======== Extracted information

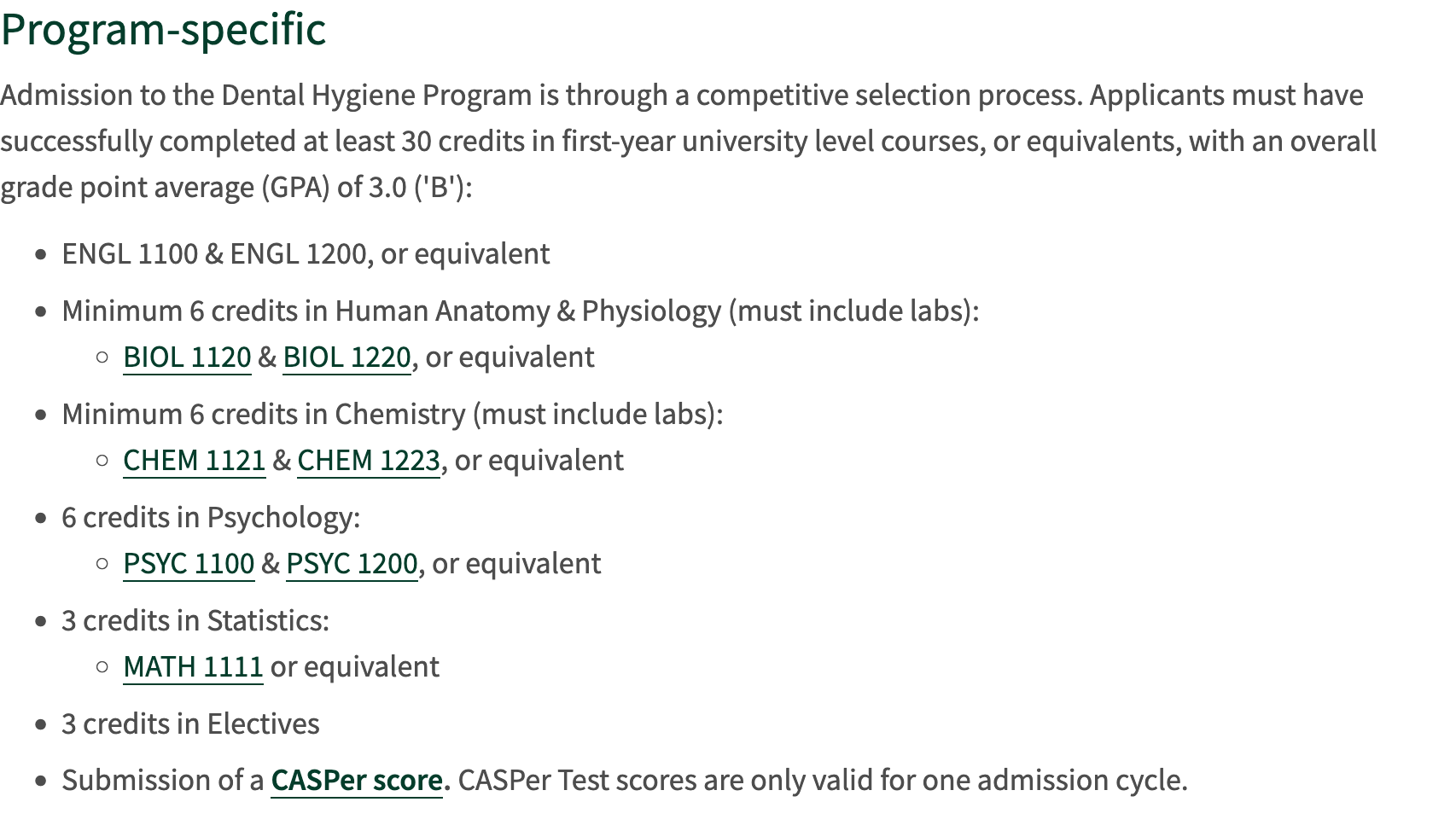The width and height of the screenshot is (1456, 831).
Task: Click the '3 credits in Statistics' line
Action: [x=195, y=621]
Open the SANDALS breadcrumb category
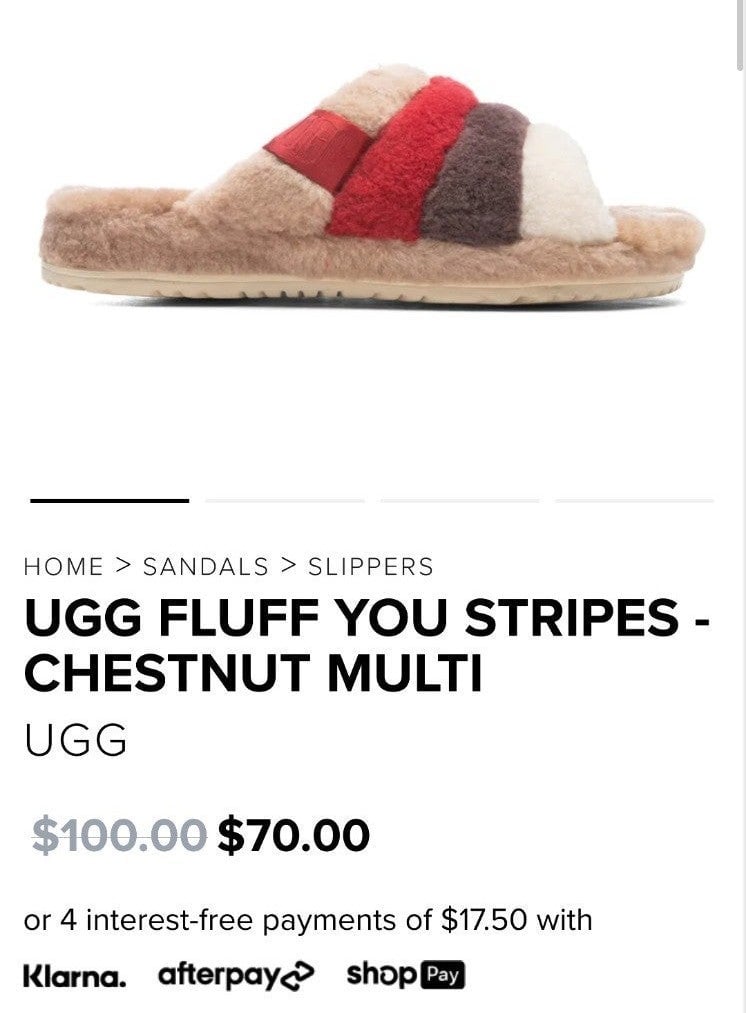Viewport: 746px width, 1013px height. pos(205,567)
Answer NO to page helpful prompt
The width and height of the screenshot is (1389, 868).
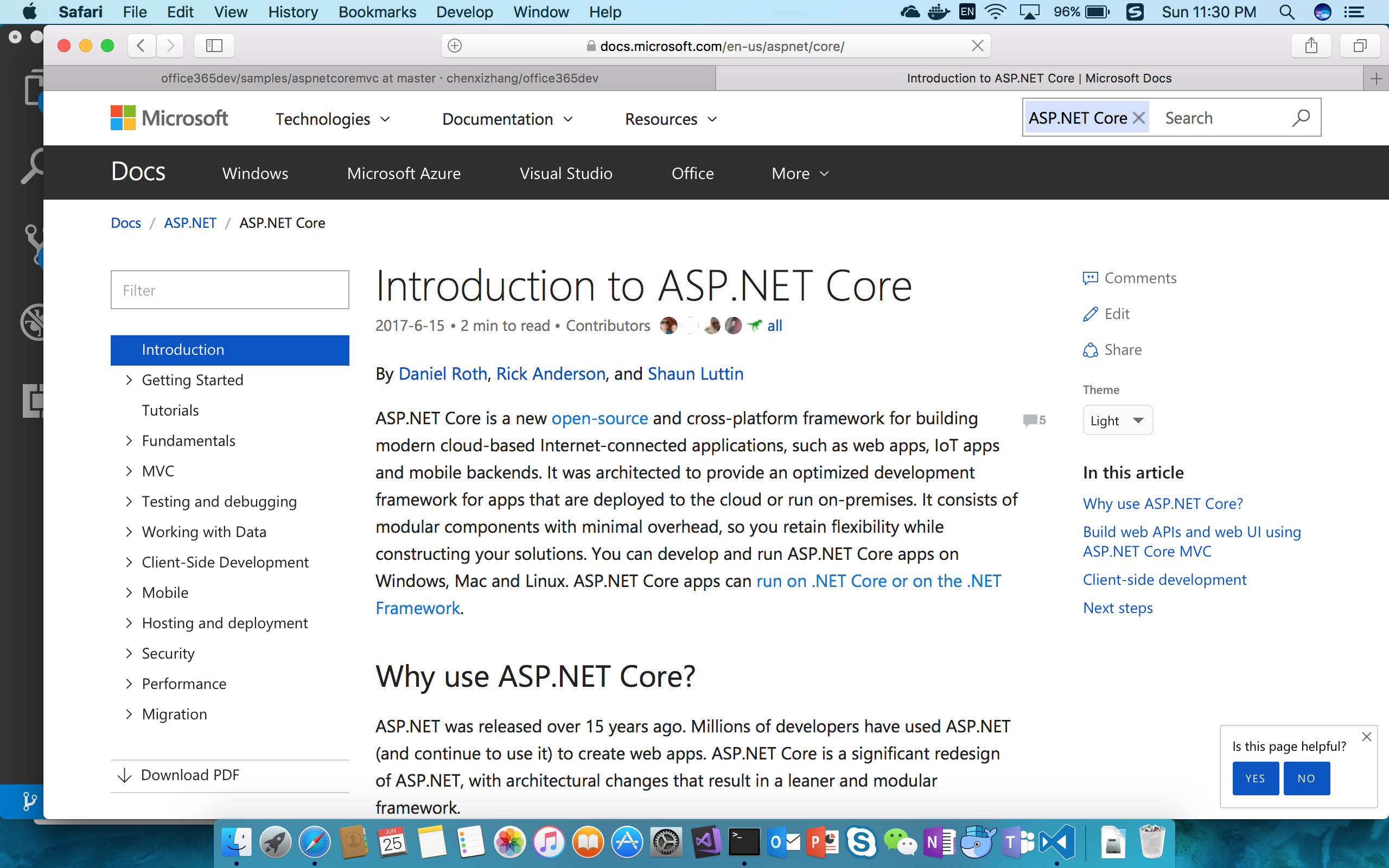pyautogui.click(x=1306, y=778)
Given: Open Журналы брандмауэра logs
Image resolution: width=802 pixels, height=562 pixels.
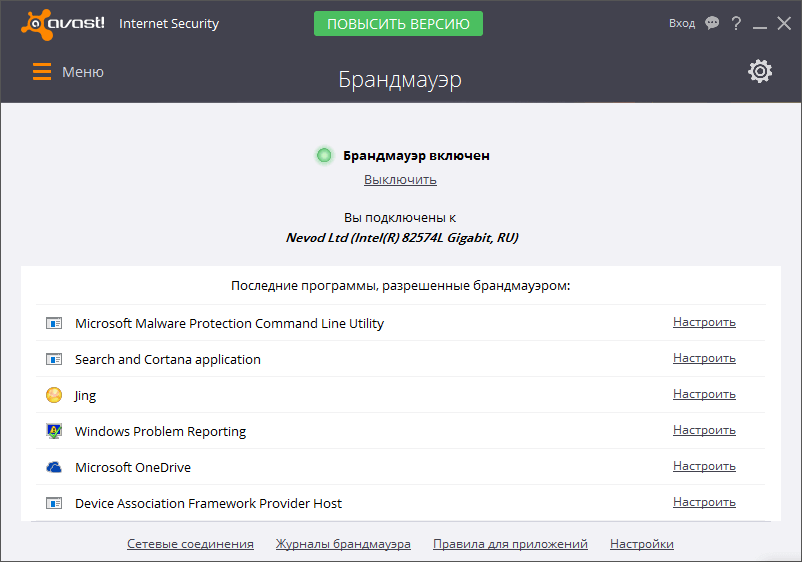Looking at the screenshot, I should click(343, 544).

================

▶ Given request: Identify every line of the entries above that contains the word "Open", and copy each such line in full.

▶ Output for this exercise:
Open the SANDALS breadcrumb category
Given: Open Журналы брандмауэра logs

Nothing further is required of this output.